菅官房長官は27日午前の記者会見で、沖縄県の翁長知事が、アメリカ軍普天間基地の移設先の埋め立て承認を撤回する方針を示したことについて、一般論としたうえで、権限の乱用が認められれば、知事個人に対して損害賠償請求を行うこともあり得るという考えを示しました。
沖縄県の翁長知事は先週、アメリカ軍普天間基地の名護市辺野古への移設に反対する集会で、移設を阻止するため、辺野古沖の海域の埋め立て承認を撤回する方針を明言しました。
これについて、菅官房長官は午前の記者会見で「わが国は法治国家であり、先般の最高裁判所の判決や去年3月の和解の趣旨に従い、今後とも国と沖縄県の双方が互いに協力して誠実に対応し、粛々と工事を進めていきたい」と述べました。
そのうえで、菅官房長官は「一般論だが、行政の長が法令によって与えられた権限を、その法令とは異なる目的で行使することは権限の乱用であり違法だ。

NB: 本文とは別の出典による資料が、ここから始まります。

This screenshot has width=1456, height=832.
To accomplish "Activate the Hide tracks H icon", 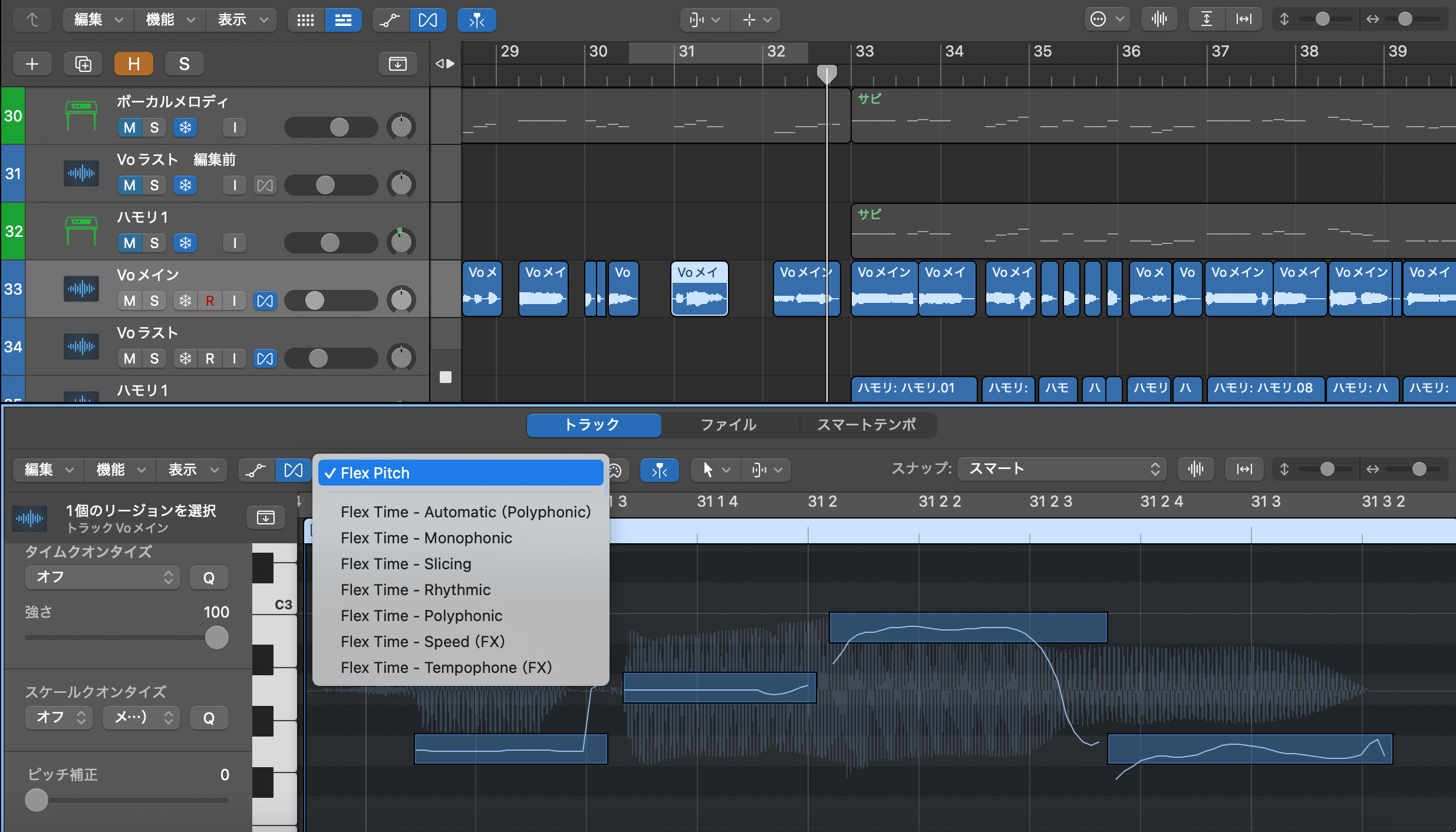I will point(134,64).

違法な行為に対し、政府が損害賠償請求権の行使を含め法令に基づく所要の措置を講じていくことはあり得る」と述べ、知事個人に対して損害賠償請求を行うこともあり得るという考えを示しました。(引用ここまで)
甘い!
憲法と地方自治を否定する政権だとはっきりすることだ!
沖縄タイムス 菅氏「賠償請求」発言/「1強」のおごりを憂う 3/29
…日本は建前上は戦前も法治国家だった。議会で制定された法律に基づいて国家権力が行使されたからだ。だが、実際にはその法律や政府の法解釈の変更、拡大解釈によって国民の人権はしばしば侵害され、無謀な戦争を防ぐこともできなかった。
その反省にたって戦後、憲法の中に地方自治の章が設けられ、1999年の地方自治法改正で国と県は対等な関係になった。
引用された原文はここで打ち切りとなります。